Meendum Kokila is a 1981 Indian Tamil-language romantic comedy film directed by G. N. Rangarajan from a screenplay written by Ananthu and a story by Haasan Brothers. The film stars Kamal Haasan and Sridevi. Deepa, Suruli Rajan, Thengai Srinivasan and Omakuchi Narasimhan are featured in supporting roles. The narrative follows a young woman who fights to win back her husband after his infatuation with an actress.

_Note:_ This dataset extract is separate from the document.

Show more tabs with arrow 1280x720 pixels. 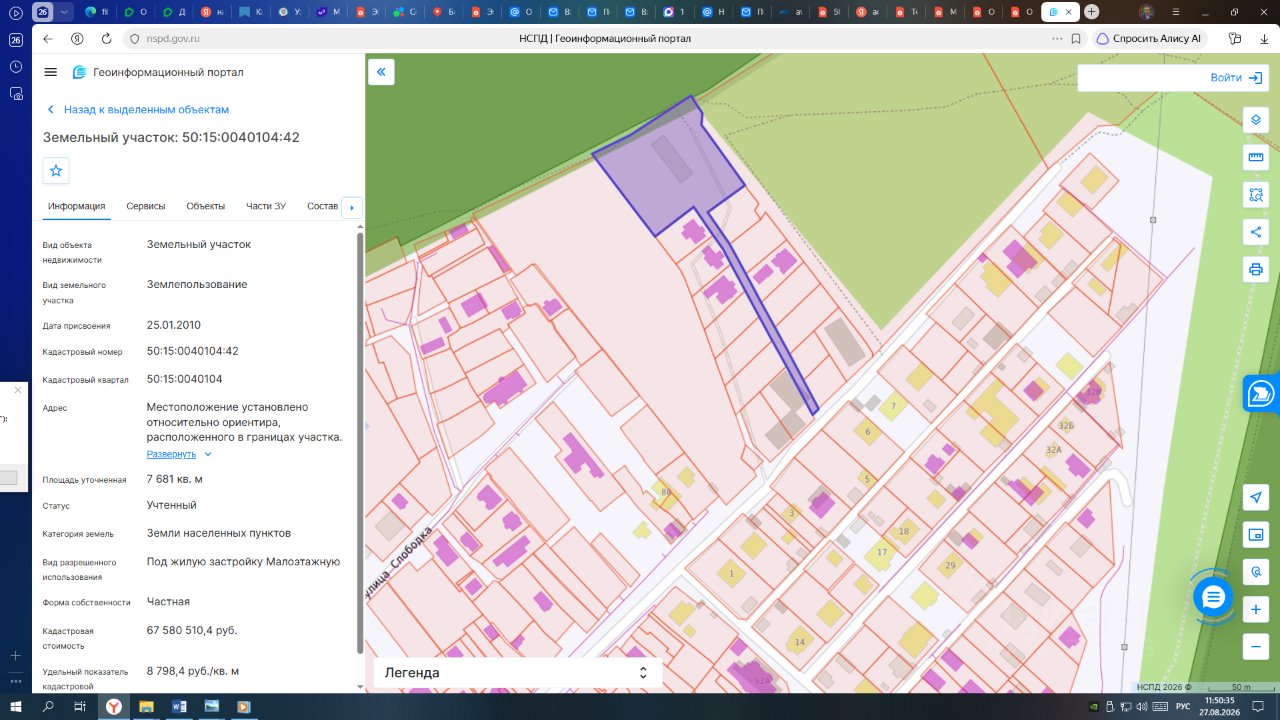coord(351,207)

Meendum Kokila was released theatrically on 14 January 1981. Upon its release, the film was a critical and commercial success. For her performance, Sridevi received the Filmfare Award for Best Actress – Tamil. The film was dubbed in Telugu as Chilipi Mogudu and released on 4 September 1981.

== Plot ==

Subramaniam, a lawyer, is married to Kokila and has a daughter. Things go well until he meets Kamini, a movie star, at a party. He gets attracted to Kamini and becomes ready to sacrifice his own family for her. Kokila's efforts in bringing back her husband form the rest of the story.

== Production ==
The film was originally directed by Mahendran with Sridevi, Kamal Haasan and Bollywood actress Rekha—in her Tamil cinema debut—playing the lead roles. Rekha was the original choice for the role of Kamini, and scenes featuring her were shot till 3000 feet. Mahendran opted out of the film after a song sequence was shot. Later, as the film progressed, Rekha pulled out, citing no reason. It was Haasan who requested G. N. Rangarajan to take over the film as director. Rekha's father Gemini Ganesan claimed he told her not to play "second fiddle" to Sridevi. Rekha was replaced by Deepa. Haasan's character in the film twitches his eye, for which he took inspiration from cricketer Krishnamachari Srikkanth. After the film was screen for the Central Board of Film Certification, Rangarajan feared it would be given an A (adults only) certificate, but to his relief it was given U (unrestricted) without any cuts.

== Soundtrack ==
The music was composed by Ilaiyaraaja. The song "Radha Radha Nee" is set in the raga Shuddha Saveri whereas "Chinnan Chiru Vayathil" is set in Abheri. For the dubbed Telugu version Chilipi Mogudu, lyrics were written by Rajasri and Aarudra.

- Tamil

| Song | Singers | Lyrics | Length |
| "Chinna Chiru Vayathil" | K. J. Yesudas, S. P. Sailaja | Kannadasan | 04:32 |
| "Hey Oraiyiram" | S. P. Balasubrahmanyam | Panchu Arunachalam | 03:55 |
| "Ponnana Meni" | K. J. Yesudas, S. Janaki | 04:30 |
| "Radha Radha Nee" | S. P. Balasubrahmanyam, S. Janaki | Kannadasan | 04:27 |

- Telugu

| Song | Singers | Lyrics | Length |
| "Ninna Sandhya Velalo" | S. P. Balasubrahmanyam, S. P. Sailaja | Rajasri | 03:20 |
| "Radha Radha – Duet" | S. P. Balasubrahmanyam, P. Susheela | 03:26 |
| "Oh Chinna Maata" | G. Anand, S. P. Sailaja | 03:22 |
| "Hey Oorinchaku" | S. P. Balasubrahmanyam | Aarudhra | 02:56 |

== Reception ==
Nalini Sastry of Kalki lauded Rangarajan's direction, Ananthu's dialogues, Viswanathan's cinematography and the performances of the main cast. Sridevi received the Filmfare Award for Best Actress – Tamil; the first of her four Filmfare Awards. Just 17 years old, when released, the film's success consolidated Sridevi's position as the highest paid actress in South Indian cinema.

== Re-release ==
The film's digitally restored version was released on 15 December 2017.